In any other movie, dialogue like “There’s nothing wrong with making people laugh” would seem innocuous. In Bruce Almighty, it’s like Stuart Smalley’s daily affirmation for star Jim Carrey.
Railed after the earnestly dramatic The Majestic, Carrey has retreated to the safe haven of facial contortions and body bends that made him a $20-million man.
Where The Majestic was an aggressive puppy licking your face, Bruce Almighty is the same dog urinating on your leg. It’s an appropriate analogy for a movie that trots out a rampantly whizzing dog gag three times in the first 20 minutes and countless times afterward.
Bruce Almighty is wretched, a comedic train wreck with a total of four funny jokes, the greatest of which doesn’t even come from its star. That the best physical comedy in a Jim Carrey film comes from The Daily Show’s Steven Carell says plenty.
Carrey plays Bruce, a TV newsman in Buffalo, N.Y., who’s stuck reporting about fluff stories like the city’s biggest chocolate chip cookie. When passed over for a posh anchorman position, he flips out during a live feed (one of the film’s few inspired scenes) and is fired from his job.
He then admonishes God, suggesting he’s been made a personal target for all life’s woes. Sooner than you can say “high concept,” Bruce is summoned to an abandoned building where he meets the Almighty (Morgan Freeman, slumming but tolerable). With such specific scorn directed at him, God grants Bruce his powers and challenges him to do a better job.
Bruce Almighty has a killer premise, but the three credited screenwriters (including Carrey’s muse, Steve Oedekerk) do nothing with it. Groundhog Day, a similar high-concept comedy about a bitter TV newsman, took its time-loop conceit to some interesting black-comedy riffs about death.

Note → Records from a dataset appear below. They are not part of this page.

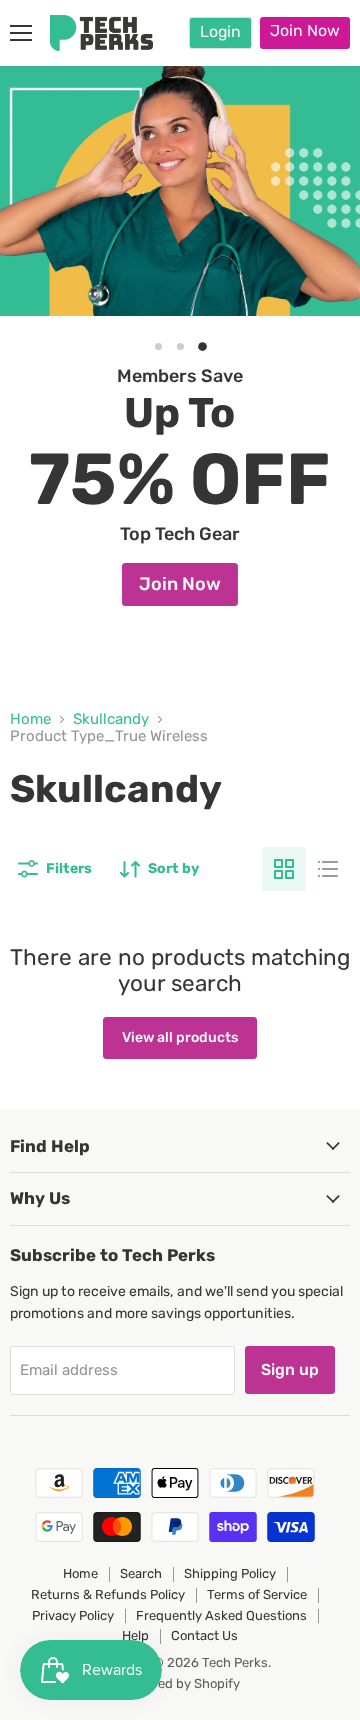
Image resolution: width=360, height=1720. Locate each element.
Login (220, 31)
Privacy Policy (73, 1615)
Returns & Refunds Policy (108, 1594)
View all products (180, 1037)
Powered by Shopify (180, 1683)
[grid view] (284, 869)
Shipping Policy (230, 1573)
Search (141, 1573)
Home (30, 719)
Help (135, 1635)
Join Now (305, 30)
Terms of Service (257, 1594)
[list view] (328, 869)
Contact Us (204, 1635)
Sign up (290, 1369)
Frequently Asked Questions (221, 1615)
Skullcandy (111, 719)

Here, Bruce uses God’s powers to teach his dog to use the toilet, makes everyone a lottery winner and gives his girlfriend Grace (Jennifer Aniston, wasted) an orgasm from the other room. How knee-slapping. Obviously, he’s supposed to use his powers foolishly before the treacly turnabout to doing good deeds. But none of the shenanigans, complete with cheap-looking special effects, are funny.
Even the natural special effect, Carrey’s typically boyish face, doesn’t work. He looks older than dirt, as though the rubber in his cheeks is starting to harden. Perhaps it’s the stress of shouldering the weak comedic material, which include Chariots of Fire gags, Walter Cronkite impersonations and a monkey literally flying out of someone’s butt. The idea was funny as an abstract in Wayne’s World, but is astonishingly bad as a specific.
And the script must have contained specific insertion instructions for Carrey to add six syllables to a two-syllable word or take a stupid voice. Somehow, he typically can make his mugging seem natural. Here, its over-calculation makes it feel like a cheese grater to the brain.
It’s not as ridiculous, though, as when hack director Tom Shadyac serves up spirituality as a side dish to the orgasm and pee jokes. Feel-good elements rarely come as phony, trite or embarrassing for all involved, as when Carrey, soaked in a downpour, cries out to God, “I surrender to your will!”
While talking about the film in People, Jim Carrey said given God’s powers, he would send all the critics who hated The Majestic to hell. Maybe he should put them to a wiser use, like trying to keep from becoming the next Eddie Murphy.